**BRIEF:** Set down every record exactly as it appears.

**SUPPLIED RECORDS:**
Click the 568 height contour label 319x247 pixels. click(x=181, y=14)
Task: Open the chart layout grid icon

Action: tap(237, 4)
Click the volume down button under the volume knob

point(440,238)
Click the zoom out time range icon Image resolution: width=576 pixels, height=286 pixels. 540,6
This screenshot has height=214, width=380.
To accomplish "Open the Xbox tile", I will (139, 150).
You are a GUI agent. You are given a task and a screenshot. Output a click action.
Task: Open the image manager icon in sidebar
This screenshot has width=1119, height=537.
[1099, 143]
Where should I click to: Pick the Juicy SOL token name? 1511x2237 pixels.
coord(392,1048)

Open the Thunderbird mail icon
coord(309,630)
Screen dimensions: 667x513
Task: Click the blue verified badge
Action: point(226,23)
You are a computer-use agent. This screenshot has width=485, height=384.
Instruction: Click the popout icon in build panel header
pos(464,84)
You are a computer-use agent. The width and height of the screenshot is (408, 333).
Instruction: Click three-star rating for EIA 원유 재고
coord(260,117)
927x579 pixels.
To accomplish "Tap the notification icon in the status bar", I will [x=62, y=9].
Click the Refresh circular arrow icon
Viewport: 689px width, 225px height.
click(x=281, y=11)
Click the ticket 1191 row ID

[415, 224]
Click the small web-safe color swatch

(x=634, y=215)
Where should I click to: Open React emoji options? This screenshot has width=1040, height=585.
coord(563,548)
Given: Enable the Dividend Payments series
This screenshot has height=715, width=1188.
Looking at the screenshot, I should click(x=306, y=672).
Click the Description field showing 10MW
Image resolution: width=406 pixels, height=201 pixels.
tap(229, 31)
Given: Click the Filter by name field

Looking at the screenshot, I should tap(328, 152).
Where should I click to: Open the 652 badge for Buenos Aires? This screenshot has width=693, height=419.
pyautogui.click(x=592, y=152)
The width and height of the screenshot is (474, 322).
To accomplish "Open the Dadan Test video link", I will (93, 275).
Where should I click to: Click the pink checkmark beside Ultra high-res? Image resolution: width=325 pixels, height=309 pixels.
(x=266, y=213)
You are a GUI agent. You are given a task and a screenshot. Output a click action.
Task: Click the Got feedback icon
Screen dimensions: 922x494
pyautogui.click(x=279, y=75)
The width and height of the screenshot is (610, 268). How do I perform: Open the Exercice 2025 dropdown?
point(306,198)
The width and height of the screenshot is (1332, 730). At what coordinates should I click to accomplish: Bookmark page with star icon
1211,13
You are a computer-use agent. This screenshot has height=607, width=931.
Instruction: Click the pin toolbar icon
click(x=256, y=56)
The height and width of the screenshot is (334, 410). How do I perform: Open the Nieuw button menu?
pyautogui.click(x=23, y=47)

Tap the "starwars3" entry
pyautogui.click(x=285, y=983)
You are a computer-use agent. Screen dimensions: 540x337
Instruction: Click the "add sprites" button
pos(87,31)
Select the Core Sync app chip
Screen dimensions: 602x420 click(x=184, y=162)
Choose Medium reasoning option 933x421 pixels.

**RESPONSE TO THIS EXERCISE:**
Click the 568 height contour label 319x247 pixels. click(x=181, y=14)
Task: Open the chart layout grid icon

Action: tap(237, 4)
Click the volume down button under the volume knob

point(440,238)
Click the zoom out time range icon Image resolution: width=576 pixels, height=286 pixels. 540,6
This screenshot has height=214, width=380.
To accomplish "Open the Xbox tile", I will (139, 150).
You are a GUI agent. You are given a task and a screenshot. Output a click action.
Task: Open the image manager icon in sidebar
This screenshot has width=1119, height=537.
[1099, 143]
Where should I click to: Pick the Juicy SOL token name? 1511x2237 pixels.
coord(392,1048)

Open the Thunderbird mail icon
coord(309,630)
Screen dimensions: 667x513
Task: Click the blue verified badge
Action: point(226,23)
You are a computer-use agent. This screenshot has width=485, height=384.
Instruction: Click the popout icon in build panel header
pos(464,84)
You are a computer-use agent. The width and height of the screenshot is (408, 333).
Instruction: Click three-star rating for EIA 원유 재고
coord(260,117)
927x579 pixels.
To accomplish "Tap the notification icon in the status bar", I will [x=62, y=9].
Click the Refresh circular arrow icon
Viewport: 689px width, 225px height.
click(x=281, y=11)
Click the ticket 1191 row ID

[415, 224]
Click the small web-safe color swatch

(x=634, y=215)
Where should I click to: Open React emoji options? This screenshot has width=1040, height=585.
coord(563,548)
Given: Enable the Dividend Payments series
This screenshot has height=715, width=1188.
Looking at the screenshot, I should click(x=306, y=672).
Click the Description field showing 10MW
Image resolution: width=406 pixels, height=201 pixels.
tap(229, 31)
Given: Click the Filter by name field

Looking at the screenshot, I should tap(328, 152).
Where should I click to: Open the 652 badge for Buenos Aires? This screenshot has width=693, height=419.
pyautogui.click(x=592, y=152)
The width and height of the screenshot is (474, 322).
To accomplish "Open the Dadan Test video link", I will (93, 275).
Where should I click to: Click the pink checkmark beside Ultra high-res? Image resolution: width=325 pixels, height=309 pixels.
(x=266, y=213)
You are a GUI agent. You are given a task and a screenshot. Output a click action.
Task: Click the Got feedback icon
Screen dimensions: 922x494
pyautogui.click(x=279, y=75)
The width and height of the screenshot is (610, 268). How do I perform: Open the Exercice 2025 dropdown?
point(306,198)
The width and height of the screenshot is (1332, 730). At what coordinates should I click to accomplish: Bookmark page with star icon
1211,13
You are a computer-use agent. This screenshot has height=607, width=931.
Instruction: Click the pin toolbar icon
click(x=256, y=56)
The height and width of the screenshot is (334, 410). How do I perform: Open the Nieuw button menu?
pyautogui.click(x=23, y=47)

Tap the "starwars3" entry
pyautogui.click(x=285, y=983)
You are a computer-use agent. Screen dimensions: 540x337
Instruction: Click the "add sprites" button
pos(87,31)
Select the Core Sync app chip
Screen dimensions: 602x420 click(x=184, y=162)
Choose Medium reasoning option 933x421 pixels.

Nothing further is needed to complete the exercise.